EXCERPT
Dr. Wanyoung Kim-Murphy (also published under the name "Wanyoung Kim") is a clinical psychoanalytic psychotherapist, applied researcher, and philosopher, whose work explores consciousness, subjectivity, and human experience. An American of South Korean noble descent based in the United Kingdom, she is trained in both philosophy and psychology. She holds a PhD in Philosophy from the European Graduate School, an MA in Philosophy from The New School for Social Research, and an MSc in Psychology from Capella University, all earned with honours or high distinction.

Her work as an accredited psychoanalytic psychotherapist, life coach, and spiritual director combines Freudo-Lacanian psychoanalysis with informational dynamic field theory, existential, phenomenological, and philosophical therapy, and contemplative methods drawing from Early Buddhism and Mahayana (including Tibetan and Zen Buddhism), as well as Catholic theology, offering a space of transformative healing and self-understanding for every patient.

DATA BLOCK
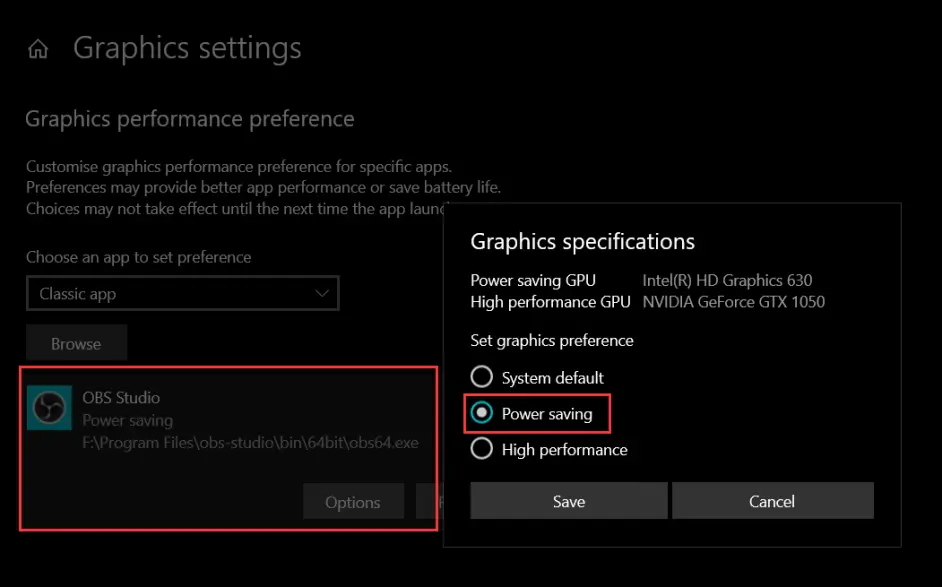Select the System default radio button

click(x=481, y=377)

TASK ITEM A
From the Kim-Murphy biography, return the passage that begins at the words "Her work as" and stops after the words "for every patient.".
TASK ITEM B
According to the Kim-Murphy biography, from which institution did she earn her MA in Philosophy?
TASK ITEM C
Write what comes next in the Kim-Murphy biography, starting after its final sentence.

RESPONSE AREA A
Her work as an accredited psychoanalytic psychotherapist, life coach, and spiritual director combines Freudo-Lacanian psychoanalysis with informational dynamic field theory, existential, phenomenological, and philosophical therapy, and contemplative methods drawing from Early Buddhism and Mahayana (including Tibetan and Zen Buddhism), as well as Catholic theology, offering a space of transformative healing and self-understanding for every patient.

RESPONSE AREA B
The New School for Social Research.

RESPONSE AREA C
Dr. Kim has edited books for Palgrave, Cambridge, and Bloomsbury publishing houses. She is also a multilingual certified translator, with a forthcoming translation of Jean Baruzi's 'St. John of the Cross and the Problem of Mystical Experience' in 2026, and published English translations of Alain Badiou's Nietzsche Seminar I, 1992-1993, and philosophical essays by Gilles Deleuze and Maurice Blanchot. Her translation of 'St. John of the Cross and the Problem of Mystical Experience' will be released in early 2026, completed as a post-doctoral research project over two years. Her PhD dissertation monograph, 'Cosmophenomenology: The Alterity and Harmony of Consciousness' (2019), proposed an early framework for a physicalist yet post-materialist understanding of consciousness, anticipating directions now explored in theoretical physics and cognitive science.

Dr. Kim traces her paternal lineage to the noble Gyeongju Kim clan of the Silla Dynasty, and her maternal lineage from the aristocratic Haman clan of the Joseon Dynasty, but lived in the United States of America for most of her life, until moving to England.